Your boyfriend is the adult in this scenario, and it is his job to put things in perspective. Being in law enforcement, he should be more – not less – understanding about this incident. The fact that he is so punitive and blames a 5-year-old for this incident highlights his own immaturity.

I do agree with him about this one thing, however: He should not be alone with your niece because he can’t be trusted to treat her well.

OK, now, let’s start with her comment “Most of what young children say has some basis in reality”… I don’t even know where to begin with that, but I have known quite a few young children, and I have heard some stories, by golly, that I don’t think have ever had a passing acquaintance with “reality”.

But that’s not my main problem with this.

My problem is that she is BLAMING this guy for “punishing”  kid who has already proven willing to tell tales on him.  She says “Being in law enforcement, he should be more – not less – understanding about this incident. ”  Is she kidding?  Being in law enforcement means that he has seen plenty of people’s lives ruined just by someone making an accusation.  He clearly knows the consequences of this.  Once someone says “he touched me” or “he raped me”, it doesn’t matter one little bit who is telling the truth… the “he” in the situation is forever untrustworthy and his life is pretty much ruined. (Ask the Duke Lacross Team).

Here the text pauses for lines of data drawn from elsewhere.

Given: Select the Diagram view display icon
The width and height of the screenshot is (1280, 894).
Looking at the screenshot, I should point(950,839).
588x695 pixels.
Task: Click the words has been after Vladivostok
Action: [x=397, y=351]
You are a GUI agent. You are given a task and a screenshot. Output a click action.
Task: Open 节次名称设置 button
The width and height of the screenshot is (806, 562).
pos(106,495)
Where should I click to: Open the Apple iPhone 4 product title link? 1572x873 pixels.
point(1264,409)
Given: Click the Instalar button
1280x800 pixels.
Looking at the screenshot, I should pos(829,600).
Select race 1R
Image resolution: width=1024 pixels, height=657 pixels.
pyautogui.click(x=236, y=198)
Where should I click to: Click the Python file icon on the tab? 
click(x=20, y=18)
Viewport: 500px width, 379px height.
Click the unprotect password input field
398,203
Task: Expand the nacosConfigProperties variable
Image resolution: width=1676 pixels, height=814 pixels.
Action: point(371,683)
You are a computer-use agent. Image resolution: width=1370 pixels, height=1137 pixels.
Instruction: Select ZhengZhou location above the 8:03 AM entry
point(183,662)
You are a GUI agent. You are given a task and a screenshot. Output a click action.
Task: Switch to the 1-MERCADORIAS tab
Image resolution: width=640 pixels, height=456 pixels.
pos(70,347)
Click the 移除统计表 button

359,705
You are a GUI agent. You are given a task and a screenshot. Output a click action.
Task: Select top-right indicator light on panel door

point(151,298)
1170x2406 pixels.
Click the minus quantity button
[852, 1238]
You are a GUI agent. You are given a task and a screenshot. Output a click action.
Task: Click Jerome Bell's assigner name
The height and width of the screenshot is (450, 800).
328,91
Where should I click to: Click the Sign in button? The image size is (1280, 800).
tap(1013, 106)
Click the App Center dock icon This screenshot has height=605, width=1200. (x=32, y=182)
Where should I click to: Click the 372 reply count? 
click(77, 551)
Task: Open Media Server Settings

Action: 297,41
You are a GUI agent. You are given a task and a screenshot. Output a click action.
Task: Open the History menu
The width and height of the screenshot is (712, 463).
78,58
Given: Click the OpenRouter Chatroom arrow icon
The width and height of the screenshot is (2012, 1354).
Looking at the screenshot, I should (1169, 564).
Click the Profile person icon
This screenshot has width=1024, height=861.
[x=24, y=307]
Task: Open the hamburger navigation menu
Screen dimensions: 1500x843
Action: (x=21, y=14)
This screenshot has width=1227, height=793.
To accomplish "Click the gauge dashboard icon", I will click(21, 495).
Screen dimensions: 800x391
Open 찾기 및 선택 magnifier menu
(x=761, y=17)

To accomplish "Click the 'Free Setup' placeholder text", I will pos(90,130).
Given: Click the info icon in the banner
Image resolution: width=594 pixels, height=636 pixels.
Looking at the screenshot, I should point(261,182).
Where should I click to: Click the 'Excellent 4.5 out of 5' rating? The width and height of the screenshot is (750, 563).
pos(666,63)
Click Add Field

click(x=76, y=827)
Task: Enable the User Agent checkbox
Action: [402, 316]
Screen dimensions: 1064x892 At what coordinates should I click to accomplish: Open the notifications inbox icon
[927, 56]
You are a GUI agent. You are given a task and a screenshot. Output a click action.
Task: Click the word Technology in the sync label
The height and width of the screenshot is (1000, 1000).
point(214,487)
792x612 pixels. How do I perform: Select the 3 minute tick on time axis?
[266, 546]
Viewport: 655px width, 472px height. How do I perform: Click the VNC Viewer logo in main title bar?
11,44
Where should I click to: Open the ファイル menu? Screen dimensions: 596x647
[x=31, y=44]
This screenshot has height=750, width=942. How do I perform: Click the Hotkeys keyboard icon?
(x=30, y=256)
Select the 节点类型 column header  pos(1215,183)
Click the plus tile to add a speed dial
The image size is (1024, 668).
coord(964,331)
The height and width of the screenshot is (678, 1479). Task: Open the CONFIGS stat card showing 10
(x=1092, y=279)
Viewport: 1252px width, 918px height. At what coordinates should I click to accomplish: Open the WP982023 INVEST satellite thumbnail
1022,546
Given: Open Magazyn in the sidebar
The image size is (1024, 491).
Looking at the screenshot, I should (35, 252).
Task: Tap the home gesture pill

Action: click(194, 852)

If I was in his place, there is NO WAY IN HELL I would ever be alone with that kid again… Does Amy know how fast the news would pick up the “law enforcement man abuses little girl” story?

Kids know the fastest way to get someone in trouble nowadays is to play the abuse card. They see the news.  They know why their teachers are afraid to pat them on the back.  And some of them (not all, but some) will use that all over the place to get what they want.

Now I am not saying that there aren’t horrible adults out there who should be severely punished for doing horrible things to children.  Because there are. And they should be caught, and have very bad things done to them.

However, I firmly believe that just because a kid says something, that does not make it true, and there definitely are kids out there who will exploit the system just because they can.  What’s the best way to protect yourself from that?

Never be alone with ’em.

In this, I think the guy in this letter is right on the mark… and the first bit of proof is the parting comment… “He should not be alone with your niece because he can’t be trusted to treat her well. ”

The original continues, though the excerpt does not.